WORK REQUIRED
Reproduce the whole listing, keeping each word unchanged.

DATA FOR THIS EXERCISE
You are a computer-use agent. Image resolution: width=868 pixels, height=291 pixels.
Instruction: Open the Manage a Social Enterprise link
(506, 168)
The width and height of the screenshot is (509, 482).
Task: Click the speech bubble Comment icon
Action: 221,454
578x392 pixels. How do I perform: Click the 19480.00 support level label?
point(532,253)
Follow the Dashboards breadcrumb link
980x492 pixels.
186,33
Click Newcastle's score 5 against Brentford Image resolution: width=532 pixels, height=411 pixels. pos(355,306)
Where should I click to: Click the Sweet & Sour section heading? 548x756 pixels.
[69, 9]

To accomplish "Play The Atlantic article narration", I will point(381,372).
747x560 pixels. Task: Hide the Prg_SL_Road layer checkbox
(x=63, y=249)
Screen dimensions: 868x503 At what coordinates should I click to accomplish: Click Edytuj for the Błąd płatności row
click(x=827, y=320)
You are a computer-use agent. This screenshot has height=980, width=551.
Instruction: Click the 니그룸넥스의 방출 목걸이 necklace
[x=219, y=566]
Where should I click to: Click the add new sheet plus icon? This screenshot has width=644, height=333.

ANSWER SPACE
You are a computer-use agent. Image resolution: width=868 pixels, height=291 pixels.
Instruction: Open the Manage a Social Enterprise link
(506, 168)
The width and height of the screenshot is (509, 482).
Task: Click the speech bubble Comment icon
Action: 221,454
578x392 pixels. How do I perform: Click the 19480.00 support level label?
point(532,253)
Follow the Dashboards breadcrumb link
980x492 pixels.
186,33
Click Newcastle's score 5 against Brentford Image resolution: width=532 pixels, height=411 pixels. pos(355,306)
Where should I click to: Click the Sweet & Sour section heading? 548x756 pixels.
[69, 9]

To accomplish "Play The Atlantic article narration", I will point(381,372).
747x560 pixels. Task: Hide the Prg_SL_Road layer checkbox
(x=63, y=249)
Screen dimensions: 868x503 At what coordinates should I click to accomplish: Click Edytuj for the Błąd płatności row
click(x=827, y=320)
You are a computer-use agent. This screenshot has height=980, width=551.
Instruction: Click the 니그룸넥스의 방출 목걸이 necklace
[x=219, y=566]
Where should I click to: Click the add new sheet plus icon? This screenshot has width=644, height=333.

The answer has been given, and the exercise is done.